I always benefit from being at a company during or right after the dancers have been immersed in contemporary work. They had just recently worked with Bill Forsythe in Paris when I started The Seasons’ Canon; in London, for Flight Pattern, I had the benefit of following Hofesh Shechter.

I noticed that there was an openness, a willingness, a kind of articulation and understanding in their bodies that maybe would not have been there otherwise. Dancers just keep growing, keep gaining more information and dimension; the more people they work with, the better they get. It really is that simple.

True, but the body can only adapt so quickly.

That’s an important point too. When I was in London, they were with me during the day but performing The Sleeping Beauty at night. I would literally have dancers running into the studio for my rehearsals and taking their pointe shoes off at the same time—hopping in on one foot, shimmying out of a practice tutu, throwing on a pair of socks and sliding into the center of the room into some deep, deep position, with their weight completely dropped and a rounded spine.

Crystal Pite
Royal Ballet dancers in Flight Pattern. Photo by Tristram Kenton, courtesy Royal Opera House

The Royal Ballet’s dancers and the artists of the Paris Opéra are like the Swiss Army knives of dancers.

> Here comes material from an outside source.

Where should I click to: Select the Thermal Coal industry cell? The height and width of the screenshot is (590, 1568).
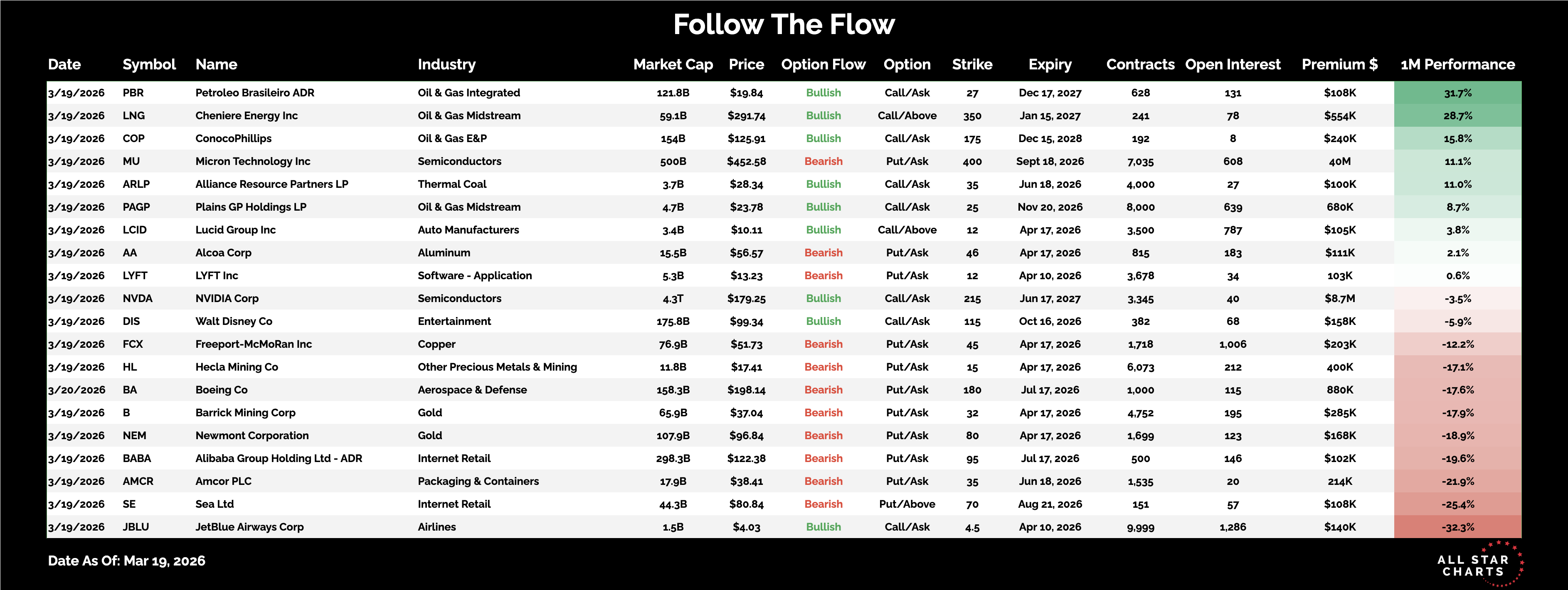coord(451,184)
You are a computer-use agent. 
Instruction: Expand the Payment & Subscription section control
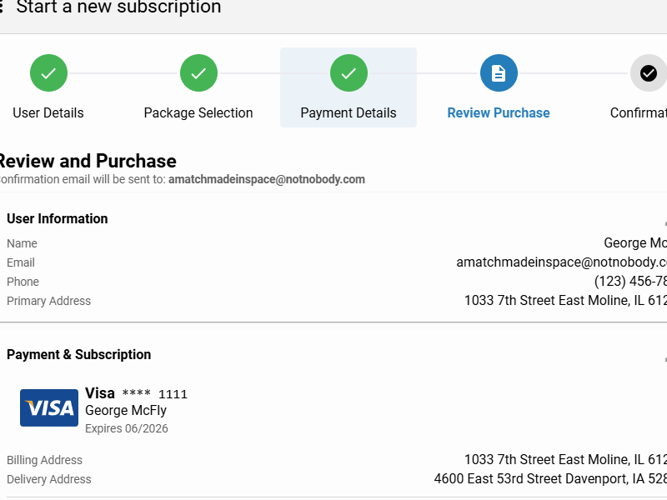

That’s such a good way to put it. Which part of the Swiss Army knife do you think I am? The toothpick, maybe? The scissors? Oh, I’m the corkscrew, aren’t I? [Laughs]

What do you fear?

Laziness, I suppose. That doesn’t mean I’m not willing to sit with an idea for a while and give it time to evolve if it needs to, but laziness—complacency—is something else. It would be easy at this point for me to rely on what I already know. But I can’t allow myself to be lazy.

What are you reading?

Jonathon Young gave me these great books by Robert Bringhurst; one of them is called Everywhere Being is Dancing: Twenty Pieces of Thinking. He has beautiful things to say about polyphony and polyphonic music, which have to do with coexisting differences and equal valuation of all voices.

There’s something profound there, something to aspire to, that polyphony is possible, beautiful—and demanding. Worth striving for in our work and in our world.

Where are you today in terms of collaborating on new choreography and music at the same time, versus interpreting a score that already exists?

I really like working with existing music as a script, following its lead and dreaming of how I might bring it to life inside a body. I also love the experience of creating work together in parallel, from the first impulse right through to the very end. With a new work, it’s a lot more work to build something from scratch, but that also leaves space for new discoveries and being nimble for new decisions. This month I have a new creation at NDT to the music of Caroline Shaw, who wrote an incredible piece for eight voices called Partita.

A theme that’s emerged for me, especially in your bigger pieces, is that of the individual within the group; of the ensemble as a “body” of its own.

There’s something energizing in that tension. It stems from my interest in connection, my desire to connect with the people I’m working with, for them to connect to each other, and then, also, for them to connect to the audience. I want to cultivate the sense that we’re all one and that we’re all connected.

Crystal Pite
National Ballet of Canada in Emergence. Photo by Bruce Zinger, courtesy NBoC

As in nature. Vancouver is so beautiful—do you consider yourself outdoorsy?

I should do something sporty. It might be time for me to try rock climbing or swimming or martial arts or something—to change it up. I’m in this weird limbo, no-man’s-land with my body, where I feel like I’ve lost touch and connection with my dancing self, and feel like I have to rediscover my relationship with the physical in a new way, or in a parallel way. Maybe skiing—cross-country, though. Not downhill. I don’t like to go too fast.

Anything we should keep an eye out for next season?

I’m looking forward to Revisor, which Kidd Pivot premieres in February 2019 in Vancouver. It bubbles away as I go about my day.